Afran ise o an kalbinin hızına uyum sağlamaya çalışıyordu. Göğüs kafesindeki kalbi sanki maratona koşmaya hazırlık yapmaya çalışıyor gibi hızlıydı. Afran ilk defa böyle bir duygu yaşıyordu. Titreyen ellerinden bu yakınlıktan dolayı yaşadığı heyecanı anlıyordu. Elini yavaşça kaldırıp Zeynep'in alnına düşen saçlarına götürüp yüzünden kulağının arkasına koydu. Yumuşacıktı saçları, pamuk gibi mis gibi kokusu burun deliklerinden ciğerlerini dolduruyordu. Böyle bir kokuyu ilk defa soluyordu Afran. Bu güzel kokunun ne olduğunu düşündü Afran. Eşi veya benzerine hiç denk gelmediği için bir isim bulamadı o an. Kendi kendine cennet dedi. Afran için cennetinin kokusu Zeynep olmuştu.
Zeynep'in kalbi de o an çok hızlı atıyordu. Bir an kalbinin ağzından bile dışarı çıkabileceğini düşündü Zeynep. Afran'ın elini uzatıp saçlarına dokunması ile yutkundu. Çok farklı bir duyguydu Zeynep için.
Afran'ın dudaklarını kulağının çok yakınında hissediyordu. Konuşsa dudakları tenine dokunacaktı. Yutkundu Zeynep. Afran'nın da yutkunkunuşlarını adem elmesının hareketlerinden anlıyordu. Tenin de hissettiği nefes kulaklarında duyduğu cümleler ile mest oldu. Ayakları titredi.

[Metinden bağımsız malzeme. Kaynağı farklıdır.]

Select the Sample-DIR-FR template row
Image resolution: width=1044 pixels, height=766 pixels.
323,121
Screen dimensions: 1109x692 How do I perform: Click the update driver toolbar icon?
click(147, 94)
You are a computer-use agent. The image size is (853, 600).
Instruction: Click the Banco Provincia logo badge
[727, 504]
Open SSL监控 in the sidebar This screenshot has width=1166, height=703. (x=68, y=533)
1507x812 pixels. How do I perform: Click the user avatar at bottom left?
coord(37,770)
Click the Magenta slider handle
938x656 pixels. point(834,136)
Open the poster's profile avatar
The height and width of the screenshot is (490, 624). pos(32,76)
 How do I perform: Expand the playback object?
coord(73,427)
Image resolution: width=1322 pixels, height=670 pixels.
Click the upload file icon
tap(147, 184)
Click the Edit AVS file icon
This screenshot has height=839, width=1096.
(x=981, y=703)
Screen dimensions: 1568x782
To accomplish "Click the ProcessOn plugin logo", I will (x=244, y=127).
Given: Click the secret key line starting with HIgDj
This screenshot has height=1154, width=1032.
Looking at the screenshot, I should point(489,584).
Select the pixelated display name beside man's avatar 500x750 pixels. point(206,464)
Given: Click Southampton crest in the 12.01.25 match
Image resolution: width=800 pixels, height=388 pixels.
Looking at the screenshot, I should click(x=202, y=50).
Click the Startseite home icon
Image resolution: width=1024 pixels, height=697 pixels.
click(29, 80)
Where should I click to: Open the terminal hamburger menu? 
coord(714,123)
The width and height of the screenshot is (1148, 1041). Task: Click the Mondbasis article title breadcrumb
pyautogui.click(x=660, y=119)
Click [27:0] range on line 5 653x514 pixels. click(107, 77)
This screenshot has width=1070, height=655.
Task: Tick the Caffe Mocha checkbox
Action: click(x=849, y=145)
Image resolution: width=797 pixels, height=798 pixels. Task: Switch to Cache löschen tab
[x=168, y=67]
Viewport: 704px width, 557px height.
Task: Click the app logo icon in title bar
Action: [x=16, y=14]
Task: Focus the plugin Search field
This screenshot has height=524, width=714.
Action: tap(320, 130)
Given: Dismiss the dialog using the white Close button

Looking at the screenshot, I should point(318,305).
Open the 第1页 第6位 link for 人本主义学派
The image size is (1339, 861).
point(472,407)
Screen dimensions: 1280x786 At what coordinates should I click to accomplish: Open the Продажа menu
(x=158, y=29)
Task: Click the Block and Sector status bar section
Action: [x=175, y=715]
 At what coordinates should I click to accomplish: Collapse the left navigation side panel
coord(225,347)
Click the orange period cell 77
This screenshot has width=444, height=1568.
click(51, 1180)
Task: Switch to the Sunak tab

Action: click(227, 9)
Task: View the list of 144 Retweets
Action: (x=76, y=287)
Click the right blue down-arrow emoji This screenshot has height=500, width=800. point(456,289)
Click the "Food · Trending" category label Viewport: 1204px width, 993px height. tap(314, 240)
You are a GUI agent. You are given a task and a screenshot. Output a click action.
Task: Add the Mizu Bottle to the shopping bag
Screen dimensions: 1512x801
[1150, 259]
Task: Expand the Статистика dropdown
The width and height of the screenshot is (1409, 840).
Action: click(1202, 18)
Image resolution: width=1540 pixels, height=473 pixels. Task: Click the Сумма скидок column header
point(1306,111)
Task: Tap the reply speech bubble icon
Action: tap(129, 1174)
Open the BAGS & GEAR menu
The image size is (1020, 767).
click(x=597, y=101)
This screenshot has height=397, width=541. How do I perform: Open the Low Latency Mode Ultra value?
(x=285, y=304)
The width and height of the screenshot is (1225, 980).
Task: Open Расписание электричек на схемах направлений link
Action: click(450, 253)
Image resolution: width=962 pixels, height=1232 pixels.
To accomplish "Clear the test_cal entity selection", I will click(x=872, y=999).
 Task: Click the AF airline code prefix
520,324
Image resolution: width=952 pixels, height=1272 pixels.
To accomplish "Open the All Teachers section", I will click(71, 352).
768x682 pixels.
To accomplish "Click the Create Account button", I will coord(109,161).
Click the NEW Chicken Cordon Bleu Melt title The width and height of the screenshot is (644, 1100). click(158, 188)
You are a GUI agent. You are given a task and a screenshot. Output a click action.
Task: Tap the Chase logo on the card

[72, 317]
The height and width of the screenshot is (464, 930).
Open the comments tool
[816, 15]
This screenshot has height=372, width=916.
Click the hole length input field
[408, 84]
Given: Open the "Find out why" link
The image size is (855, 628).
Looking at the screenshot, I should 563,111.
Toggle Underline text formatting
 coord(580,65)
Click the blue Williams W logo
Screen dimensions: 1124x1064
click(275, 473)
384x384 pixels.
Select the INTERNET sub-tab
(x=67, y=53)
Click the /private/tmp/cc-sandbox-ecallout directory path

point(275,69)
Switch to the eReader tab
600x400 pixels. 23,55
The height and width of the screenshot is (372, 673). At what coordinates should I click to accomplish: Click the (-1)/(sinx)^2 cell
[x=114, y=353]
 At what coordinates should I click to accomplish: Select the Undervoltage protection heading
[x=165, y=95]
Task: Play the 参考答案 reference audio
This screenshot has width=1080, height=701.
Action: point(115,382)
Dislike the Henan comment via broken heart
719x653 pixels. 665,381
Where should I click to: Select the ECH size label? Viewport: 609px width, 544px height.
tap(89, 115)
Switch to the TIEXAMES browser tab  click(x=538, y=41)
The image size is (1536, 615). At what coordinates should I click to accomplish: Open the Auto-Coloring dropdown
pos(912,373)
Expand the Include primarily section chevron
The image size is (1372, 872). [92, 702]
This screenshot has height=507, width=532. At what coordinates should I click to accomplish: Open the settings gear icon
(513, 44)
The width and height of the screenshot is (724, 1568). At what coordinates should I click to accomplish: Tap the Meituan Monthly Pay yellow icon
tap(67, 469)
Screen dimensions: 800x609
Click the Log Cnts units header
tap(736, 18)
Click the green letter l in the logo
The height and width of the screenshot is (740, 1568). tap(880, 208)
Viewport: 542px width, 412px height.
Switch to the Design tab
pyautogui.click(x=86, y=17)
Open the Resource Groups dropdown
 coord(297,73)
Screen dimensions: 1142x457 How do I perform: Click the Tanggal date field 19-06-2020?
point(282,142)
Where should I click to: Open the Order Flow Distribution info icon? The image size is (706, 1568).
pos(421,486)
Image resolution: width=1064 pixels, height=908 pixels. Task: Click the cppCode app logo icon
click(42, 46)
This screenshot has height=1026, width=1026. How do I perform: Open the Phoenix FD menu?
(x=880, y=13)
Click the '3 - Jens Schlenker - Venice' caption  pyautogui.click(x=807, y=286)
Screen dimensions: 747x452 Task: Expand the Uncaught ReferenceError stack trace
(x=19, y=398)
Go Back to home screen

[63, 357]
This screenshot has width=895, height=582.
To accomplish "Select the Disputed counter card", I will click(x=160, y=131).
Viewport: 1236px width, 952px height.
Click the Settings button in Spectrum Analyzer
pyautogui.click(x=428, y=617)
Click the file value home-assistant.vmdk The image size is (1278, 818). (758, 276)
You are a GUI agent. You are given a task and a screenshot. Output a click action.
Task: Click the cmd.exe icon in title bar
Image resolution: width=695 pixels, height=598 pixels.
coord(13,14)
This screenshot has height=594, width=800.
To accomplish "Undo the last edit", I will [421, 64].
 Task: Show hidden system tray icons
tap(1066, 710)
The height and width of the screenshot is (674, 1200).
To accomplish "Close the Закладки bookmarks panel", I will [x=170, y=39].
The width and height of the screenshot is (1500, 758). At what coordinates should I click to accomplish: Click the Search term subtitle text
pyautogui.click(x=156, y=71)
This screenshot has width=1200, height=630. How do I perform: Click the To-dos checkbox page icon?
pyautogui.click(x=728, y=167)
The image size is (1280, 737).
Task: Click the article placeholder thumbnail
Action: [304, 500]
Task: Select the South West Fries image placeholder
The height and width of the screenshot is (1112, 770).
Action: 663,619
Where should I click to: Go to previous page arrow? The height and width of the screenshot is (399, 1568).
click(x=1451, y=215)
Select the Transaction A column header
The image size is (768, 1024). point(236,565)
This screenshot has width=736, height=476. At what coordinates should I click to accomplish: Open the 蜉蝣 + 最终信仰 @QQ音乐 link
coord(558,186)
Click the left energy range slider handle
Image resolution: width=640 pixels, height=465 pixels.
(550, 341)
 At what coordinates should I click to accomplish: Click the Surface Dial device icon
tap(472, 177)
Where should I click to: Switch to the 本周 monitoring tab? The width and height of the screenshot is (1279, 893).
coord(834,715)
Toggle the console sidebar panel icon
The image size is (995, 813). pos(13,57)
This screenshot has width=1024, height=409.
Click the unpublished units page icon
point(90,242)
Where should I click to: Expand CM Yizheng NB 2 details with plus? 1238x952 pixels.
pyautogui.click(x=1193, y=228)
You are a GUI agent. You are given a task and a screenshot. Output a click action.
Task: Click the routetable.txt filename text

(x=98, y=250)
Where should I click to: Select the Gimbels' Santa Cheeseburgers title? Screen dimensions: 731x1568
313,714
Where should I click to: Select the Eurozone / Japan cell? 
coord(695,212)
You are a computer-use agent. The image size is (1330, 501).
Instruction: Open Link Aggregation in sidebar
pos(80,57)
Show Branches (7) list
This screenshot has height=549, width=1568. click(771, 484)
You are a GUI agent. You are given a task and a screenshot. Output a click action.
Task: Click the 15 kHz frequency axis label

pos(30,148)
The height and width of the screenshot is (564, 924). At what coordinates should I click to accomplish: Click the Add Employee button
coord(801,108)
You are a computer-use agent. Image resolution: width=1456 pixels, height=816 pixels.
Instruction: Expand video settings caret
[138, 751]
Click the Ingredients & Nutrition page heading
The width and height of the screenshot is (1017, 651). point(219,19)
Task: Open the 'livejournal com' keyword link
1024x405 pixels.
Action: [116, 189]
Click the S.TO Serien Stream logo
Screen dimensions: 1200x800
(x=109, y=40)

Zeynep dedi Afran o an gözlerime bakarak. Aldığım her nefese ad oldun. Benden gidipte nefeslerimi isimsiz bırakma!
Zeynep yutkundu tekrar, tekrar. Gözünden bir damla yaş döküldü mutlulukla, dudaklarını aralayıp konuşmak istedi.
Duyduğu ses ile duraklayıp kaskatı kesildi. Kafasını çevirip bakamadı bile ona seslenene...
"Zeynep"
Afran'ın ağzından değilde başkasının duyulan bir ses!